LONDON, May 7, 2026, 10:19 BST
Shell Plc slid 3.9% Thursday, giving up ground after the company dialed back its quarterly share buyback—even as first-quarter profit came in ahead of forecasts. Investors shrugged off the earnings beat; BP lost ground as well, dragging the broader European energy index lower.
This cut is significant. Buybacks—a company snapping up its own shares, typically to shrink the share count—have been central to the Shell stock story. Shell maintains it aims for total shareholder distributions between 40% and 50% of operating cash flow over time, splitting that between dividends and buybacks.
The timing isn’t great for oil stocks. Crude has pulled back from its earlier surge, with investors eyeing possible headway on a U.S.-Iran deal. That’s taken some steam out of a sector that had thrived on conflict-fueled price jumps and wild swings.

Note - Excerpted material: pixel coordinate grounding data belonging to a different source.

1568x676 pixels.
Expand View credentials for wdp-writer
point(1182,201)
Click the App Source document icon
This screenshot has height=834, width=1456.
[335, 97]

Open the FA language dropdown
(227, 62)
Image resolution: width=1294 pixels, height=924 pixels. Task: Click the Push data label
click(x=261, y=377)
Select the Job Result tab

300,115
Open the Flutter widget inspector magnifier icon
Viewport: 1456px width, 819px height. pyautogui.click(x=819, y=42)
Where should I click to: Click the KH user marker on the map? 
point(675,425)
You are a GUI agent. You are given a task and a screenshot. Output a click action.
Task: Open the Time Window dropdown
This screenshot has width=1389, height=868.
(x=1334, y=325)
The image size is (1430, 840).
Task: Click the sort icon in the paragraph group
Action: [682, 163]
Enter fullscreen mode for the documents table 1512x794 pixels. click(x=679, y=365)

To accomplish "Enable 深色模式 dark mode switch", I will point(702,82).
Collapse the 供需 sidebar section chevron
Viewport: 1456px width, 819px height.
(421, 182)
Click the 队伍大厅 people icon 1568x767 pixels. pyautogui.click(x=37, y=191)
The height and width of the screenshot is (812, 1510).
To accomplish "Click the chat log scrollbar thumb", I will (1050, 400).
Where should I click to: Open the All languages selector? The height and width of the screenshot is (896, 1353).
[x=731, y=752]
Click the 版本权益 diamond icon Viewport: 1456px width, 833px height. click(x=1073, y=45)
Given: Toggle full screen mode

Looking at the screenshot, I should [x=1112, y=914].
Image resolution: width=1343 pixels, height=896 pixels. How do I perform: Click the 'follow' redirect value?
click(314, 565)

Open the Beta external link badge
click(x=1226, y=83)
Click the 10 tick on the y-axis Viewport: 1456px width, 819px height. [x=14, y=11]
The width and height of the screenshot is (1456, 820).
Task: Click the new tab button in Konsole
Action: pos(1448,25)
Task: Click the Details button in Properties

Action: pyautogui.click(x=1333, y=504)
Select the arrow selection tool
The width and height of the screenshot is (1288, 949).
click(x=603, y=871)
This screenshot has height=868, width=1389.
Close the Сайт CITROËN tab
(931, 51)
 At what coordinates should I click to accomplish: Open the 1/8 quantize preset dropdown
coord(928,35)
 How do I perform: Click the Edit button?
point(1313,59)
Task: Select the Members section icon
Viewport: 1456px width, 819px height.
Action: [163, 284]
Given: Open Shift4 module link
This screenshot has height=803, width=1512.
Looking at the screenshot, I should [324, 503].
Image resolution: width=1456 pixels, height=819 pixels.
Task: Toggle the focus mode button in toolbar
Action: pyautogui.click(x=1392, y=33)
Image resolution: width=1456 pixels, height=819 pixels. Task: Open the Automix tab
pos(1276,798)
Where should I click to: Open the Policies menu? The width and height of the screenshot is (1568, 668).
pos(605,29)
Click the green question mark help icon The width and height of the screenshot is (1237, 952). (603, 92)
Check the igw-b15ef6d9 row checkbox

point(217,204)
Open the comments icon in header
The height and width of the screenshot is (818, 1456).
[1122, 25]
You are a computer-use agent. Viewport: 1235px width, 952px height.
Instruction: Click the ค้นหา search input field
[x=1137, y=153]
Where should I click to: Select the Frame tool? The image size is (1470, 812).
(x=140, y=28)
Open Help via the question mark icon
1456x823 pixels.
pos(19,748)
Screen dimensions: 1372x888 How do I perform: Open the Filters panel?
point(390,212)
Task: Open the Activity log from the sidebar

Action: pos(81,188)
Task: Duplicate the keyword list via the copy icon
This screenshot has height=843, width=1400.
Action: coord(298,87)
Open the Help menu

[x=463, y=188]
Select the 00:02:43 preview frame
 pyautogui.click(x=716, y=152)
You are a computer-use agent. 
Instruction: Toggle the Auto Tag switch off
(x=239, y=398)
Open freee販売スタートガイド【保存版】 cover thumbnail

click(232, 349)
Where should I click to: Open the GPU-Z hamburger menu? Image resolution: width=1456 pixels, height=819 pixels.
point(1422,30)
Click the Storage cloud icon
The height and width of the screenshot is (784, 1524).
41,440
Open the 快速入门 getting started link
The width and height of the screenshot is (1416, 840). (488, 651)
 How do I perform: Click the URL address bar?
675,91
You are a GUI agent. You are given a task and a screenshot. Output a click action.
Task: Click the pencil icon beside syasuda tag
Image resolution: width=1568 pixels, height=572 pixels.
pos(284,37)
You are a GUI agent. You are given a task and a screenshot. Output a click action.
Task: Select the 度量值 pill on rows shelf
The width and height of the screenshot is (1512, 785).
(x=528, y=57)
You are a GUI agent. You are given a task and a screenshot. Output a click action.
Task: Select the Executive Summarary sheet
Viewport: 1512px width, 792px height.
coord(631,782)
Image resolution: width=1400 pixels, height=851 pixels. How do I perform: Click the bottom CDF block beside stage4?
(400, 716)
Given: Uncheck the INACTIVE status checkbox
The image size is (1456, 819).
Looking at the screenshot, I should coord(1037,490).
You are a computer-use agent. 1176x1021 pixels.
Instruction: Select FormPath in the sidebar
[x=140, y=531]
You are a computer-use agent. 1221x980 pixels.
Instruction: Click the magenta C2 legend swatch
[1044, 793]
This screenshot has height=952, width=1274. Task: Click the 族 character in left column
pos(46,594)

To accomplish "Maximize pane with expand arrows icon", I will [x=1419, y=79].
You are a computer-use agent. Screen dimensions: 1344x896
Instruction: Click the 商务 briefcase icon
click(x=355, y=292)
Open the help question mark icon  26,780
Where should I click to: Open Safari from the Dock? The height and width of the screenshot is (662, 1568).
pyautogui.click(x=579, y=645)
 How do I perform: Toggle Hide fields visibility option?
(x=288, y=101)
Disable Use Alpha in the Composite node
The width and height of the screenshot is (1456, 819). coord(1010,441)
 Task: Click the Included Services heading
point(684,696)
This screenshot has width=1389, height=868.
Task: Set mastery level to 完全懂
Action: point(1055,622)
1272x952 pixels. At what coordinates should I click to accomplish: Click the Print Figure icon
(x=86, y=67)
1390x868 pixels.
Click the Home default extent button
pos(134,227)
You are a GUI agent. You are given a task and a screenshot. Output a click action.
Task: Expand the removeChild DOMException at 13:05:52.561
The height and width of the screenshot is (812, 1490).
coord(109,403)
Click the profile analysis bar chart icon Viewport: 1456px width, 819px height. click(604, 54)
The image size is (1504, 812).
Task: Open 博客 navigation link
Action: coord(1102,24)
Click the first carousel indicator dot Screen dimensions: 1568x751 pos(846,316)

Shell turned in “strong results” this quarter, Chief Executive Wael Sawan said, citing “unprecedented disruption in global energy markets.” Adjusted earnings, the company’s favored metric that strips out certain accounting shifts, landed at $6.915 billion. Cash flow from operations — not counting working-capital swings — reached $17.2 billion. Working-capital outflow stood at $11.2 billion, reflecting funds tied up in short-term items like inventories and receivables as prices whipsawed. GlobeNewswire
Shell’s $3 billion share buyback is set to last roughly three months, according to the company, which plans to purchase shares on London exchanges and then cancel them. The program is aimed for completion ahead of second-quarter results, but Shell noted it could temporarily halt buybacks during the period surrounding documentation for its planned ARC Resources deal.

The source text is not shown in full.